══ The input
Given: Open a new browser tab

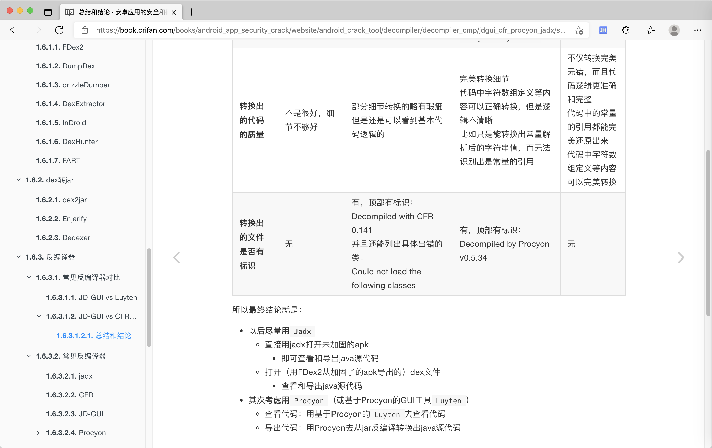Looking at the screenshot, I should pos(191,12).
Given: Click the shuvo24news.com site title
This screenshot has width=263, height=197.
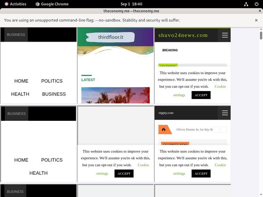Looking at the screenshot, I should [x=183, y=35].
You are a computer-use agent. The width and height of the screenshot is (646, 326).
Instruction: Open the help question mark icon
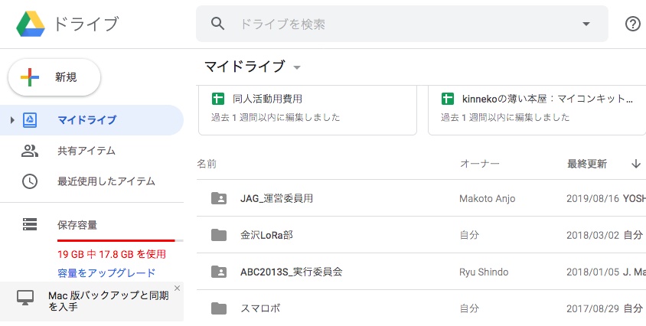632,24
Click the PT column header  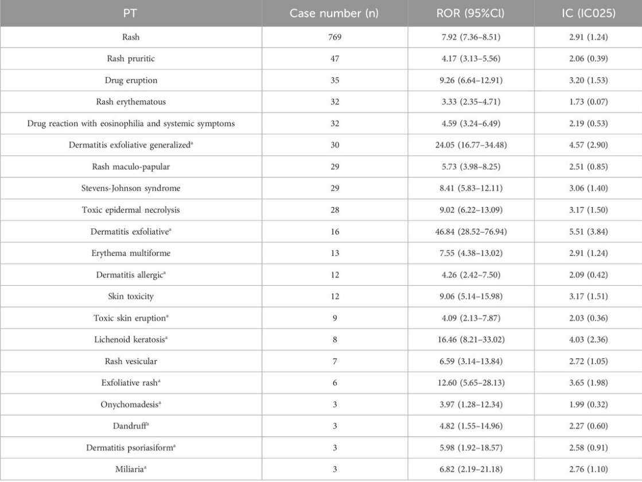(x=131, y=13)
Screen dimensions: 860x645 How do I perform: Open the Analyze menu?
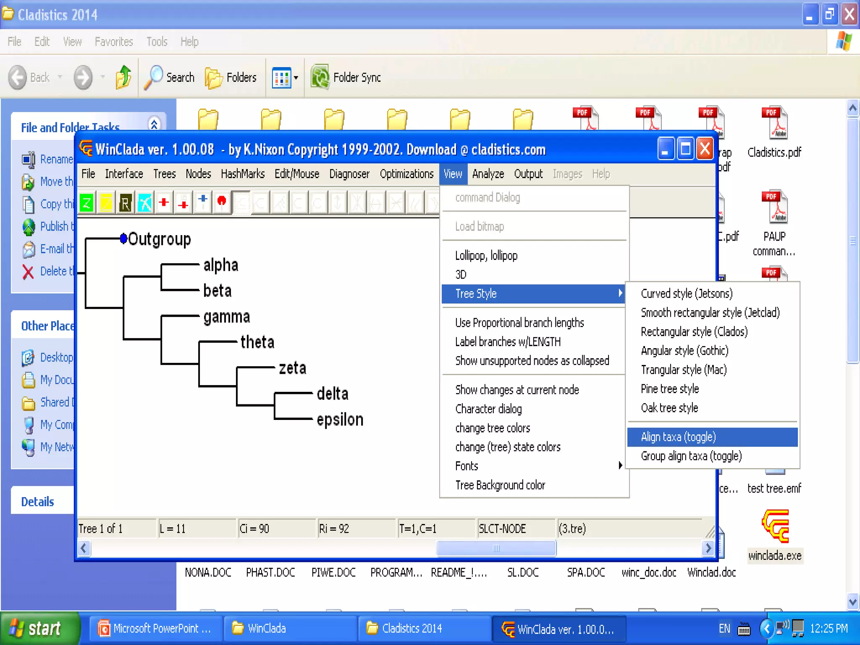488,174

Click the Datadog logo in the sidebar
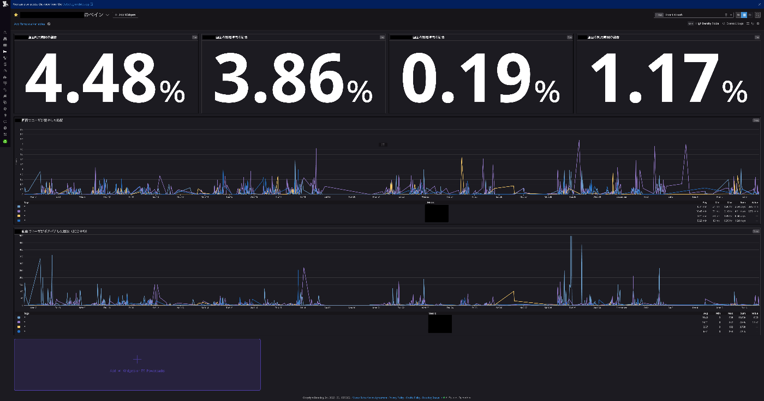point(5,4)
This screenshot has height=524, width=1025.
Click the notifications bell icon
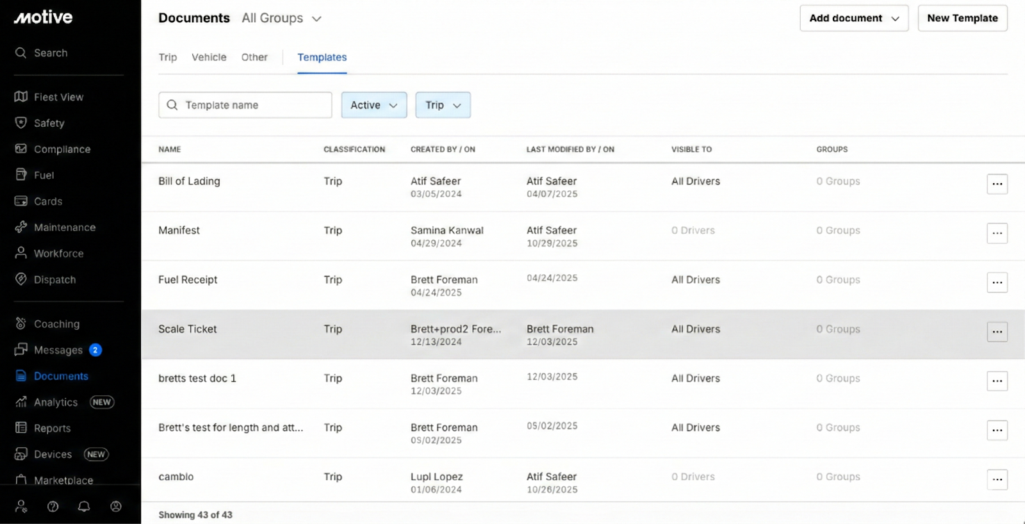coord(84,507)
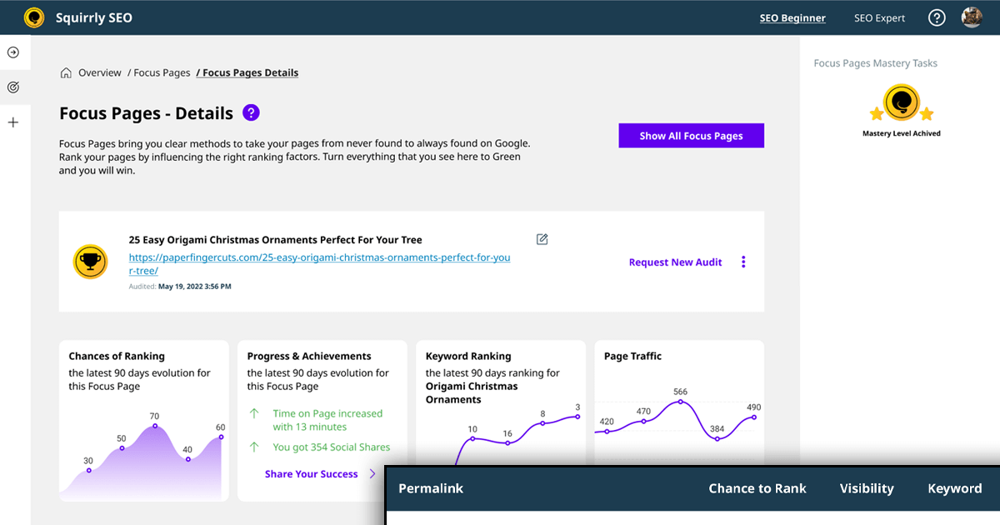
Task: Go to Focus Pages breadcrumb
Action: [x=162, y=73]
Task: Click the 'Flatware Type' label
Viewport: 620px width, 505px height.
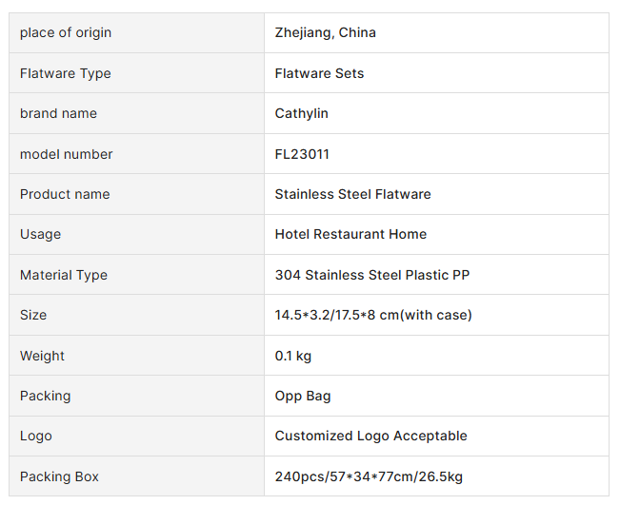Action: pyautogui.click(x=65, y=73)
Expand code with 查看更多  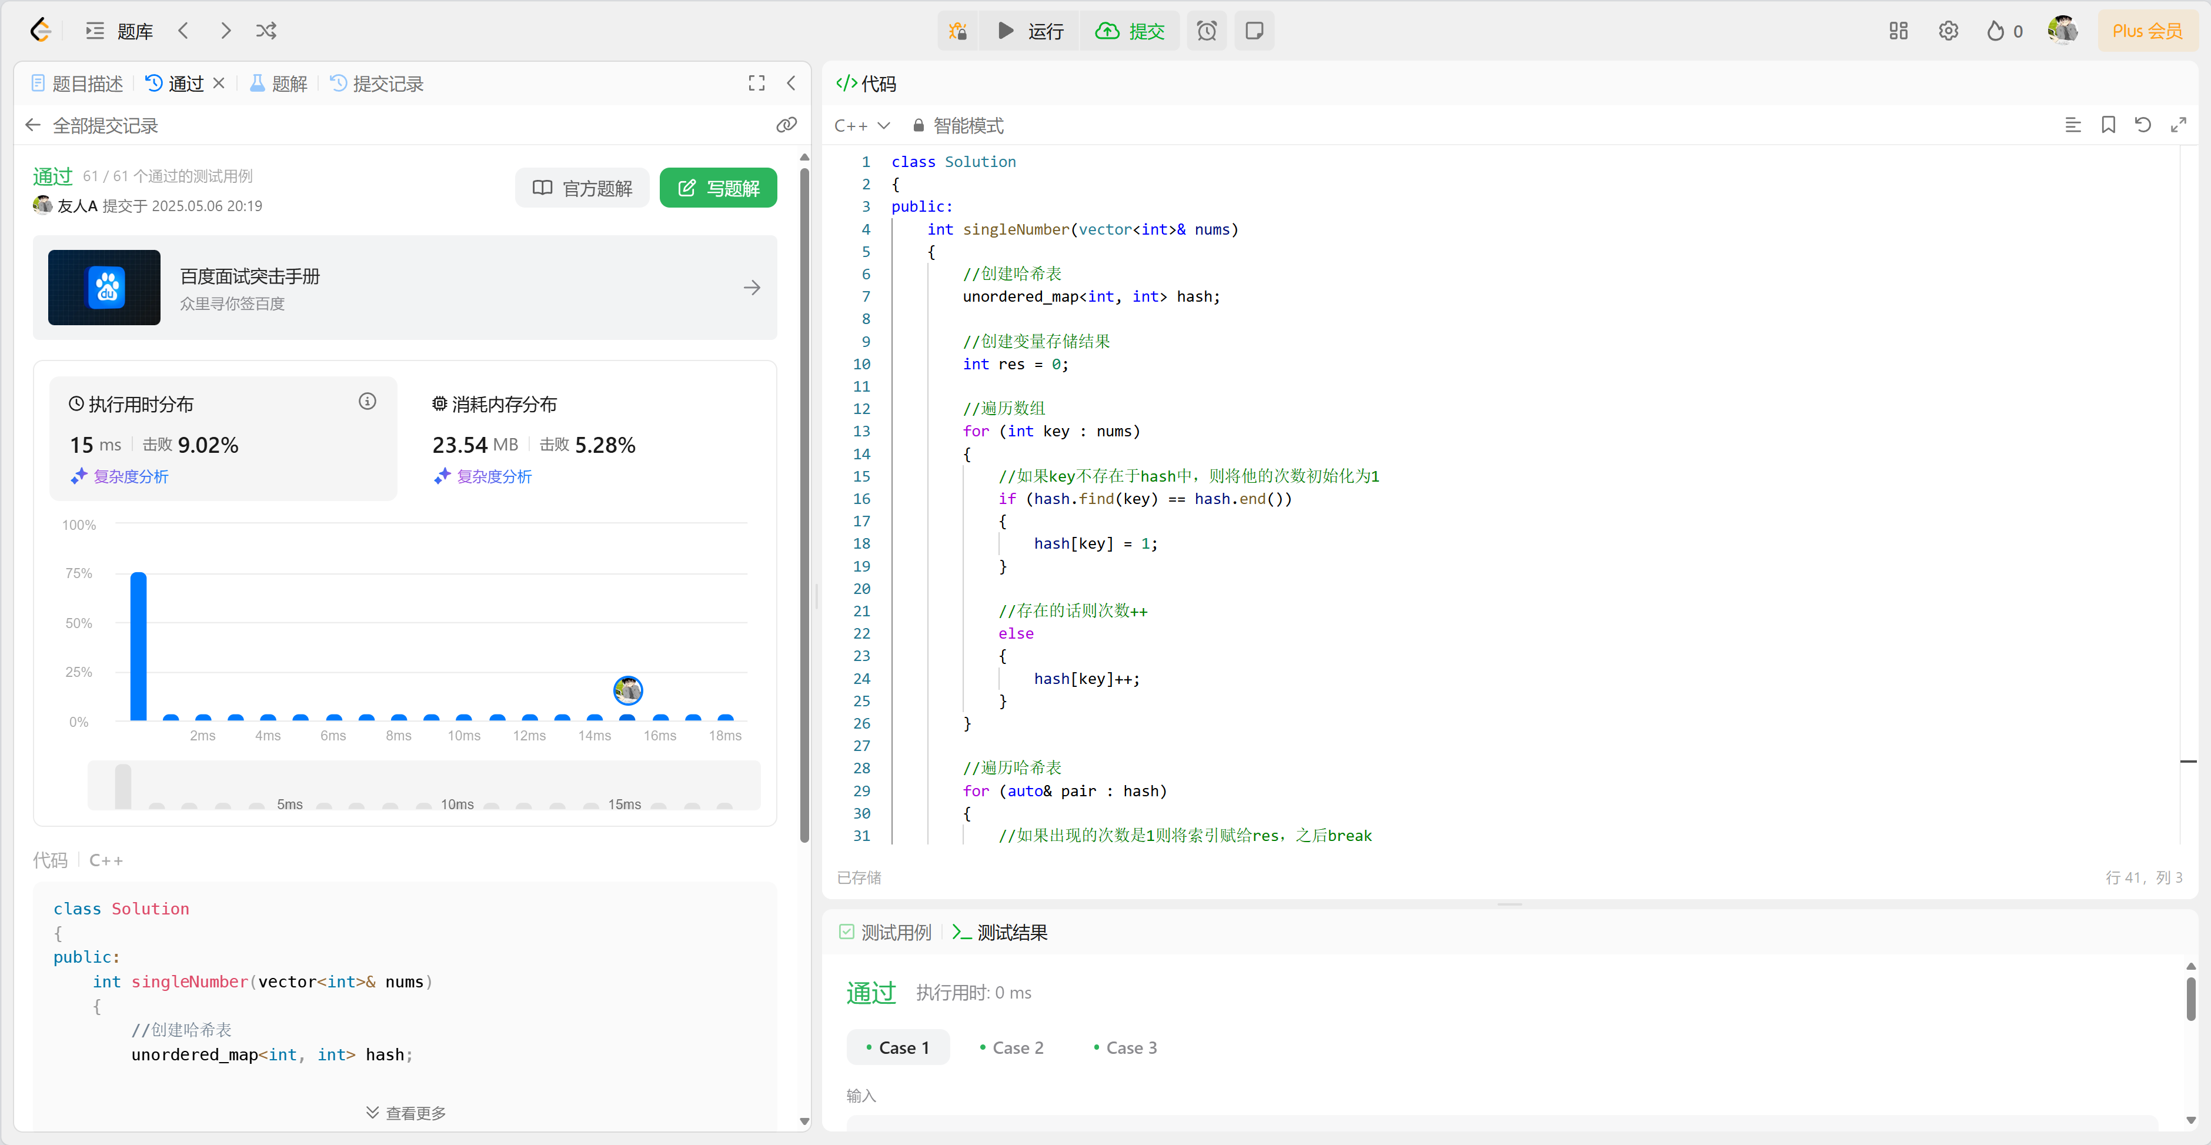pos(405,1112)
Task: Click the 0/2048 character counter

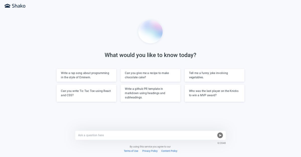Action: 221,143
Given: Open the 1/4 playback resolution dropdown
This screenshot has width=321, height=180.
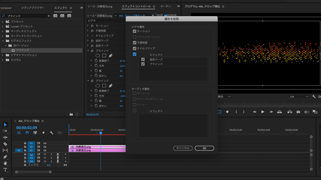Looking at the screenshot, I should 299,97.
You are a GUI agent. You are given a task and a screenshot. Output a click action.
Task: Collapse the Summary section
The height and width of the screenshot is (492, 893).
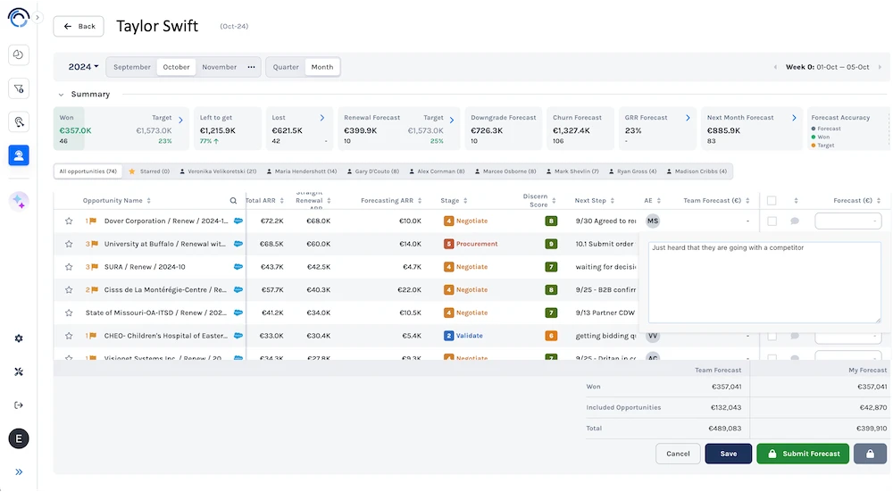[x=61, y=95]
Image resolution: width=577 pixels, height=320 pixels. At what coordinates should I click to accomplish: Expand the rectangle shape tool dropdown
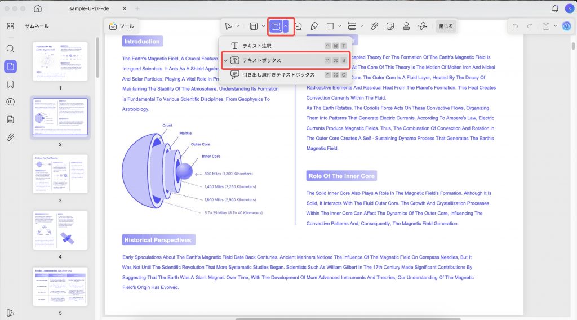[x=339, y=26]
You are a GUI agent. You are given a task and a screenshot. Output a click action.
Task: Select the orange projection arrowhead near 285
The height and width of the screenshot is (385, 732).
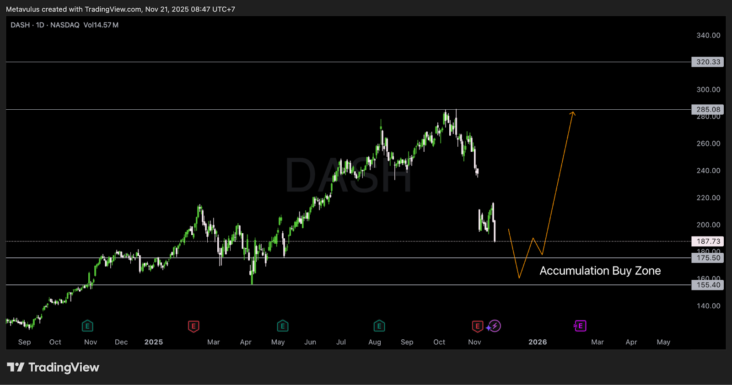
════
→ **Problem to work on**: Collect each line of the listing that contains the string "dropdown", treating uppercase and lowercase as different.

→ **Solution to the exercise**:
Given: Open the 1/4 playback resolution dropdown
Image resolution: width=577 pixels, height=320 pixels. At what coordinates should I click to accomplish: Expand the rectangle shape tool dropdown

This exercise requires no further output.